È proprio fra le pieghe della cosiddetta cultura bassa che fermenta la vitalità della società. Anche della parte più reietta, come ci racconta «Pacific Club» di Valentin Noujaïm, con cui torniamo alla Parigi degli anni Ottanta nella discoteca del distretto La Défense, dove gli immigrati arabi e i nordafricani si riunivano per aggrapparsi a un senso di comunità a ritmo di R&B e raï, musica folk algerina. Ritroviamo la danza, questa volta legata al credo religioso, al centro di «The longest Sleep», film di Rafik Greiss che ritrae i rituali del mawlid, anniversario celebrativo dei santi sufi che hanno servito come mediatori con il Divino, offrendo uno sguardo che si concentra sulla dimensione neurologica della devozione, del mondo in cui attraverso respiro, movimento e ripetizione si possono raggiungere stati alterati di coscienza. Respiro, movimento e ripetizione sono anche i principi della pratica yoga, che Jasleen Kaur pone al centro del suo «My Body is a Temple of Gloom» dove, però, vuole porre l’accento sulla commercializzazione di questa pratica sacra, sempre più banalizzata nel processo di appropriazione da parte della cultura occidentale, che spesso ne propone una versione estetizzata, che ha più a che fare con la performatività che con la ricerca di un equilibrio fra mente e corpo.
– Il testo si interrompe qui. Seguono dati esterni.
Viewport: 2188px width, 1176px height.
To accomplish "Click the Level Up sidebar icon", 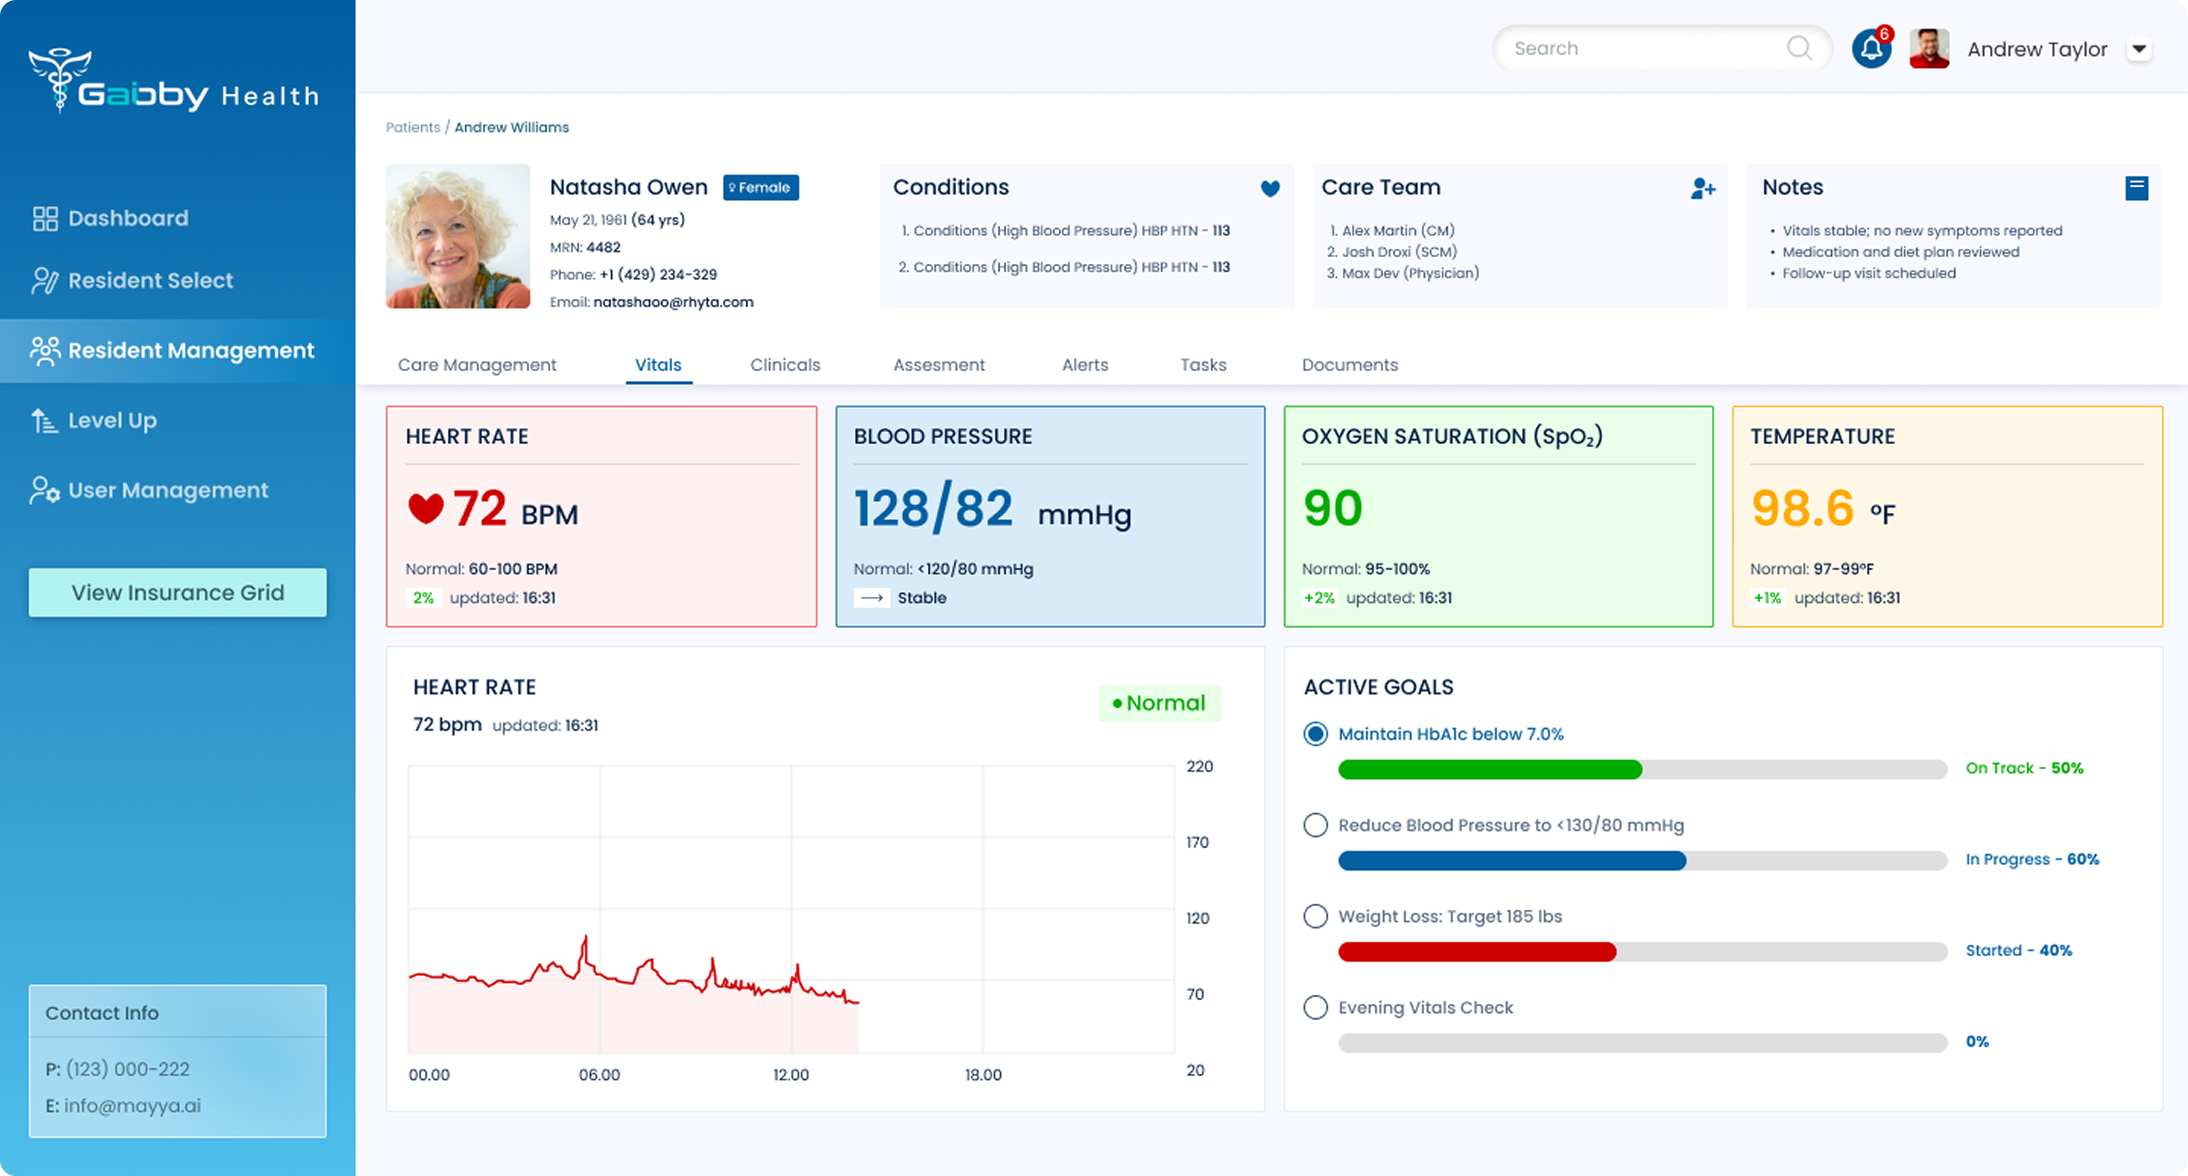I will pos(44,420).
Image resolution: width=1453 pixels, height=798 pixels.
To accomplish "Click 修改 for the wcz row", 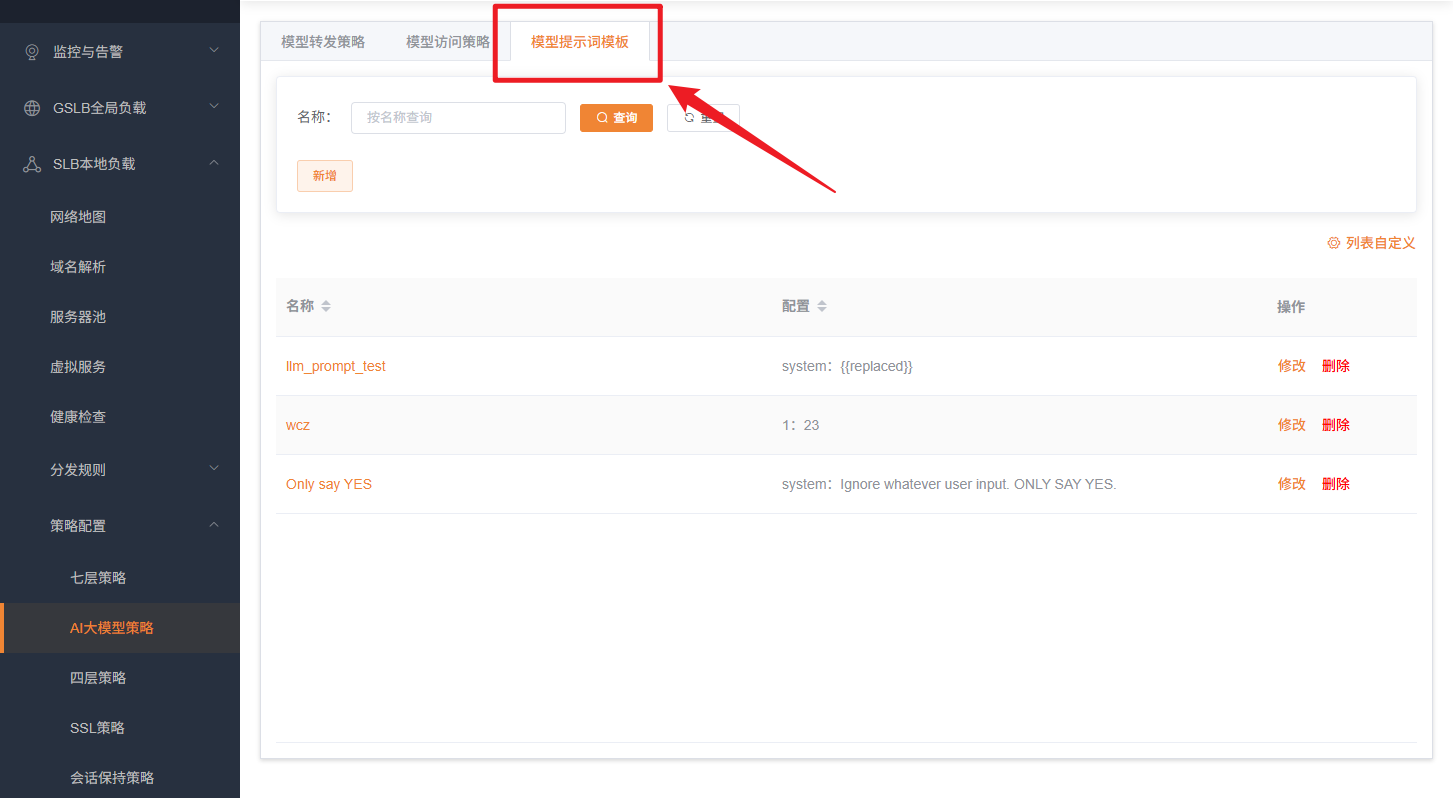I will click(x=1291, y=425).
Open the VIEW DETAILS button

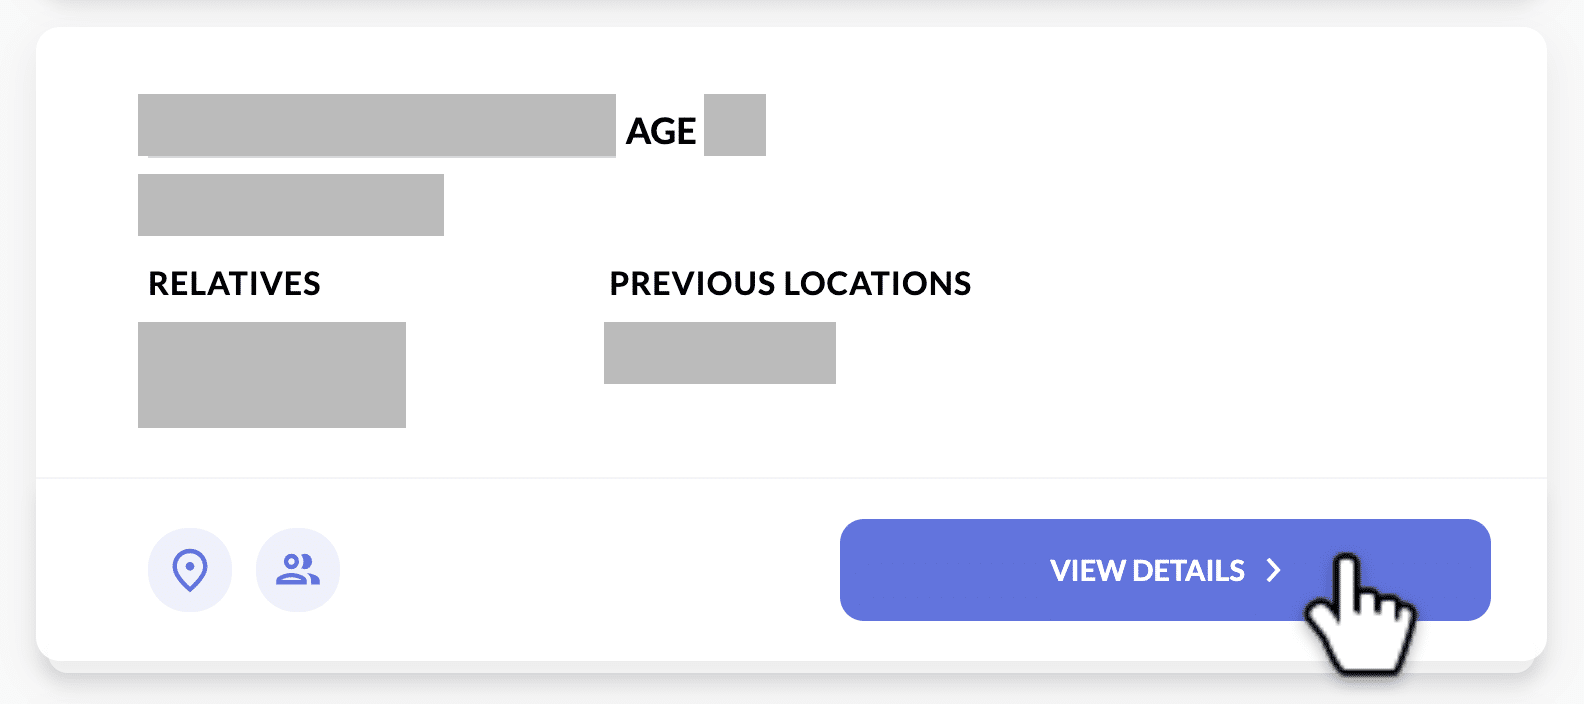(x=1165, y=570)
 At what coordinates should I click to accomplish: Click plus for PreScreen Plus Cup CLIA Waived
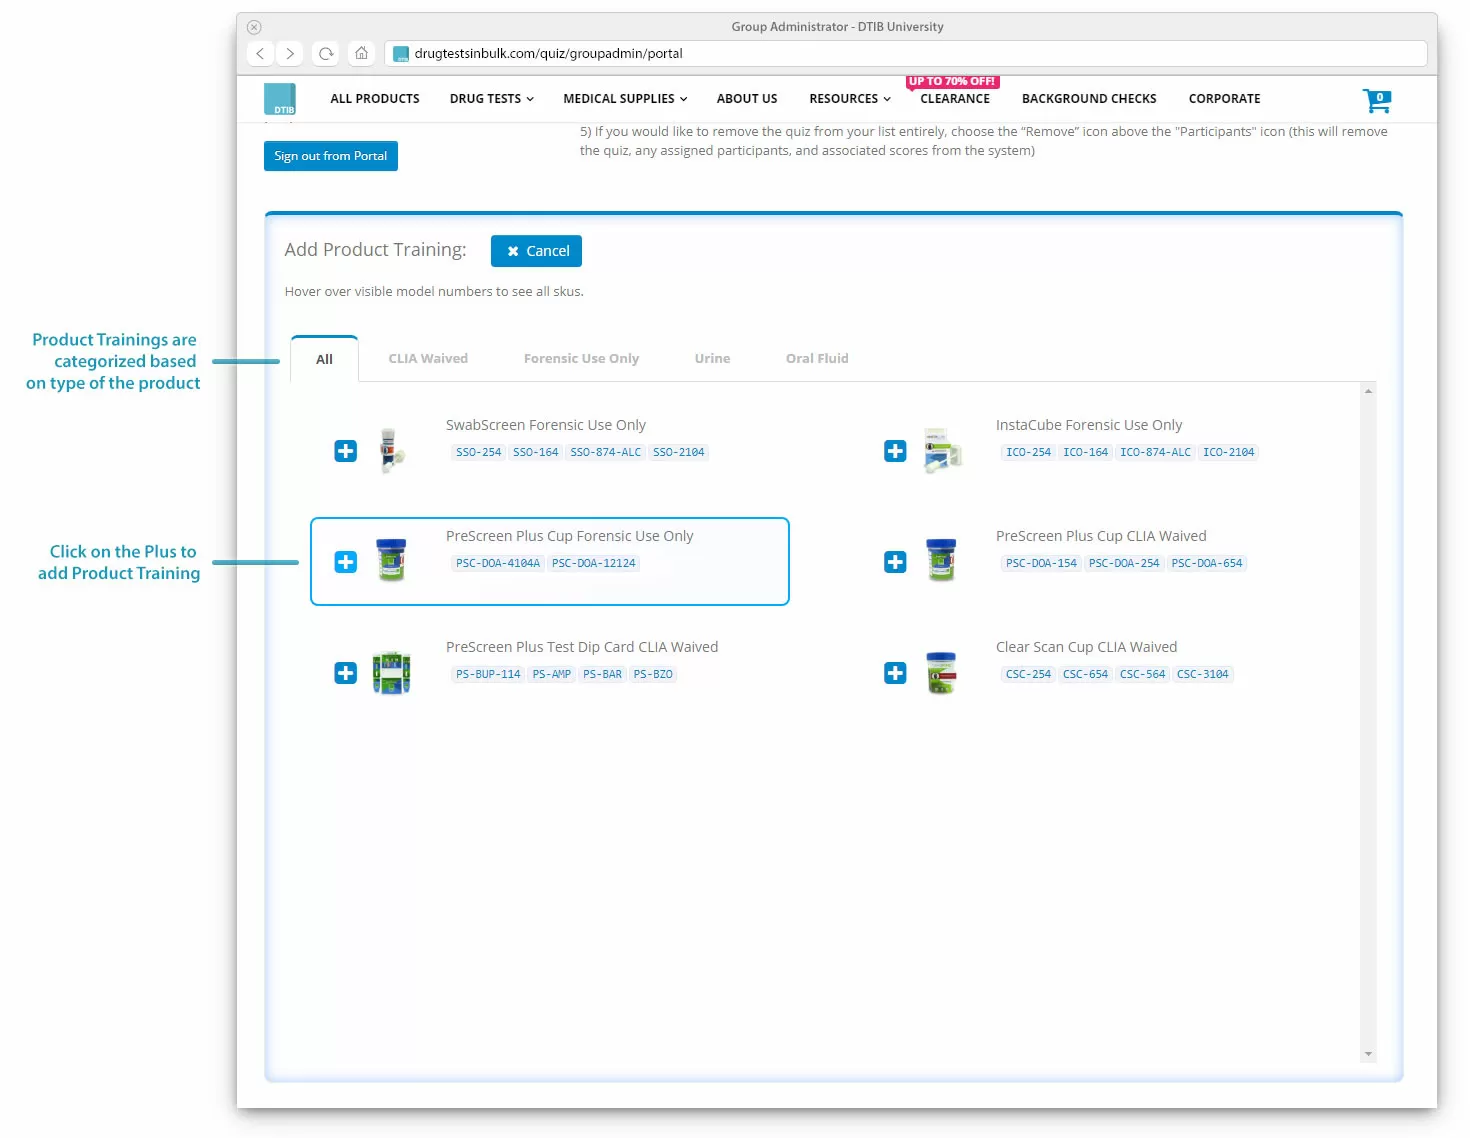(x=895, y=562)
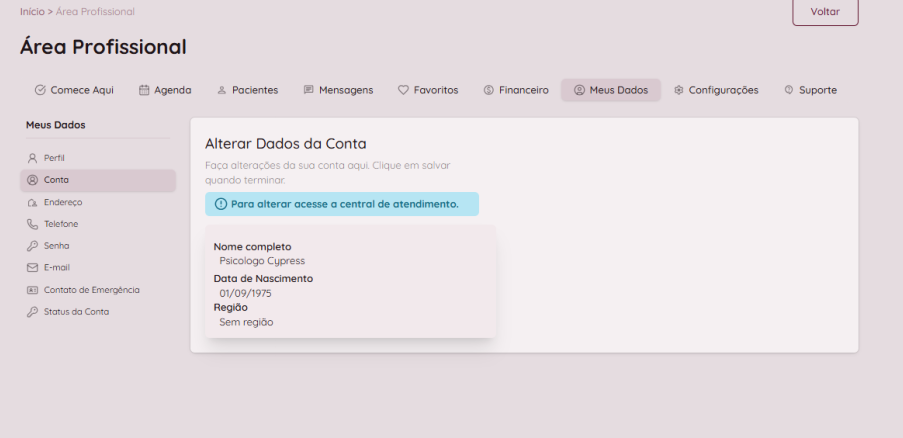Screen dimensions: 903x438
Task: Click the coin icon beside Financeiro
Action: point(488,90)
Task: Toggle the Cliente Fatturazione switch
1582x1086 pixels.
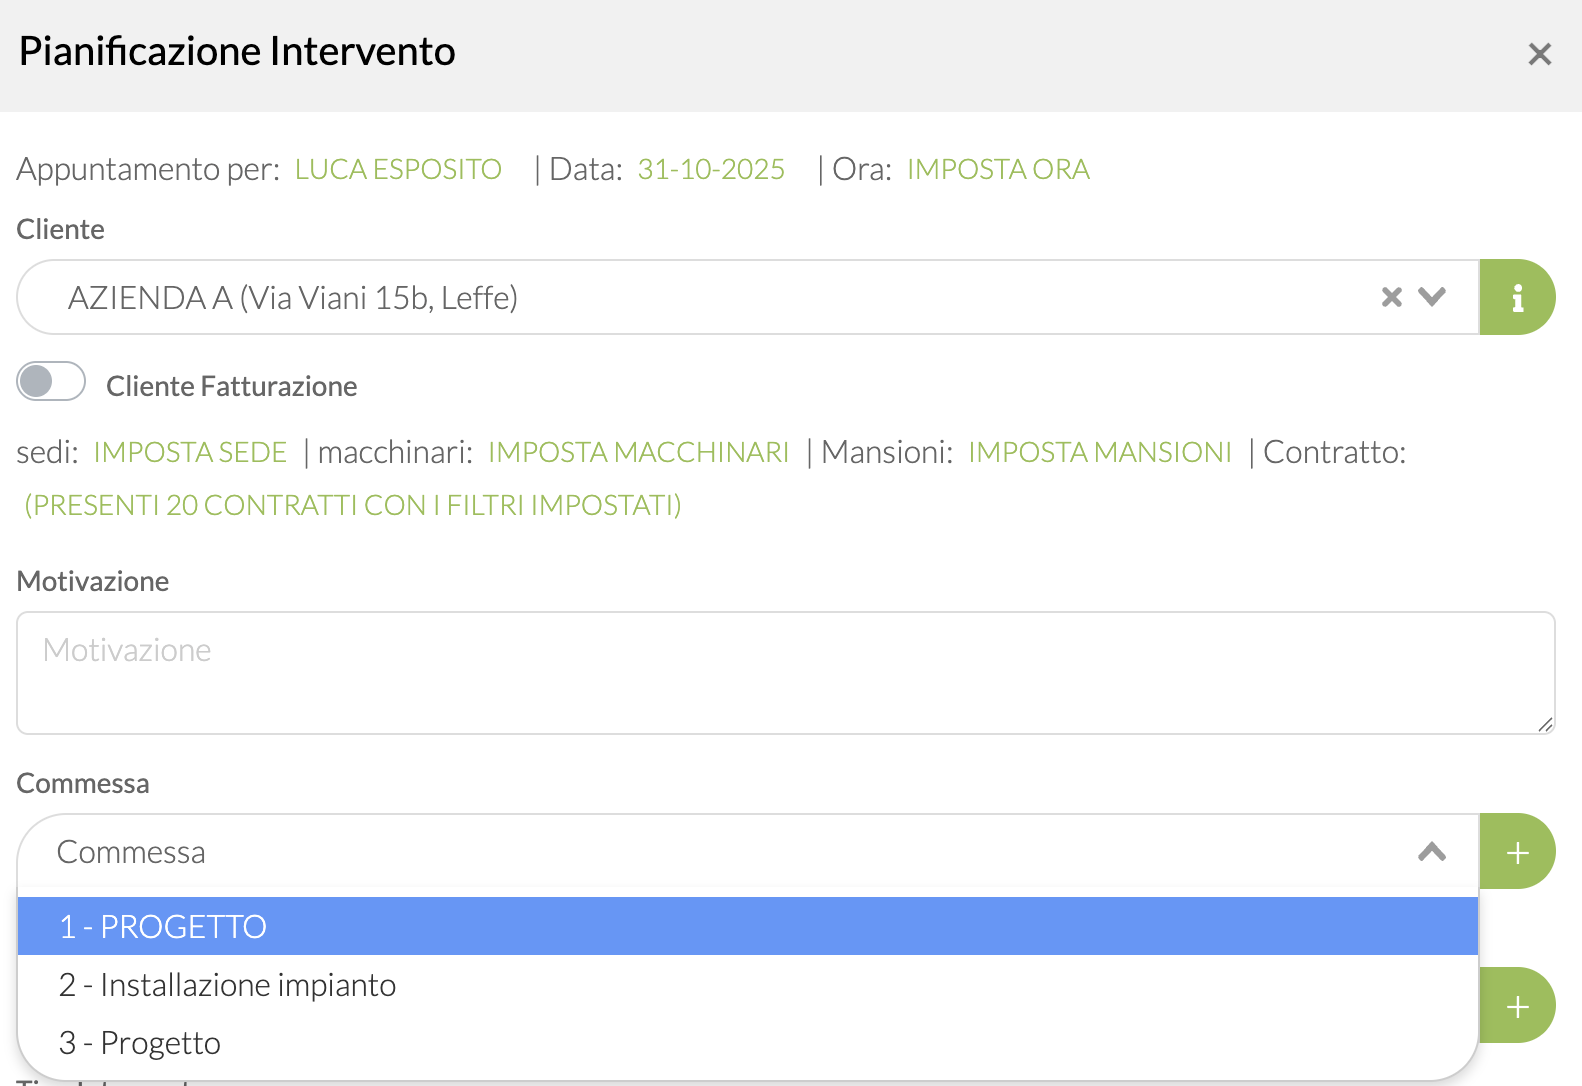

Difficile non parlare di colonialismo anche in una storia come questa, di tradizioni secolari saccheggiate e fagocitate da un onnipresente orizzonte liberal-consumista.

L’installazione di Ola Hassanain. Phoyo: Sahir Ugur Eren

L’installazione di Rafik Greiss. Photo: Sahir Ugur Eren
Dal corpo umano a quello della Natura, un tema che ricorre attraverso tutte le sedi espositive, e con riferimenti geografici tristemente globali, è quello dello sfruttamento selvaggio delle risorse ambientali e di come questo si intrecci, appunto, a politiche coloniali, del passato e attuali. Ola Hassanain articola il suo sguardo a partire dalla crisi dell’agricoltura e dal controllo delle acque in Sudan, Jagdeep Raina dal fallimento della Rivoluzione Verde di Punjab, Ana Alenso dalle estrazioni minerarie in Venezuela, Naomi Rincón-Gallardo dallo sfaldamento delle coesioni sociali e sull’acuirsi dei conflitti generati dallo sfruttamento delle miniere a Oaxaca. Al di là del registro scelto (pop nel giocare con l’elemento mitologico nei video di Rincón-Gallardo, poetico nel caso di Hassanain che incorpora le memorie dell’infanzia in un’installazione ambientale, o di Raina, nei cui affascinanti ricami troviamo la dolcezza della nenia e la forza della protesta) comune è l’intento di attirare l’attenzione sulla violenza che si perpetua laddove è l’economia a guidare la società.
Nel percorso qui tracciato sembrerebbe svanita ogni speranza. Eppure, la curatela di Christine Thomé ha saputo armonizzare e sublimare anche l’amarezza del reale.
L’installazione sonora di Ayman Zedani si apre con una voce che recita «Ha guardato nell’infinità dell’oceano e si è augurato di poter capire tutte le preghiere cantate dai pesci», citando l’episodio biblico (e coranico) del profeta Giona e la balena.
In questo infinito oceano, non siamo poi così distanti. A tutte le latitudini assistiamo a un mondo al collasso sotto l’irresponsabile corsa capitalistica che sta bruciando il nostro pianeta e la nostra capacità di essere umani. Questa mostra rivendica come l’arte possa, e debba, scegliere di non voltare la testa davanti allo sconquasso che stiamo attraversando e, al tempo stesso, possa lasciarci col cuore aperto, senza che il nostro sguardo si chiuda appesantito dal cinismo.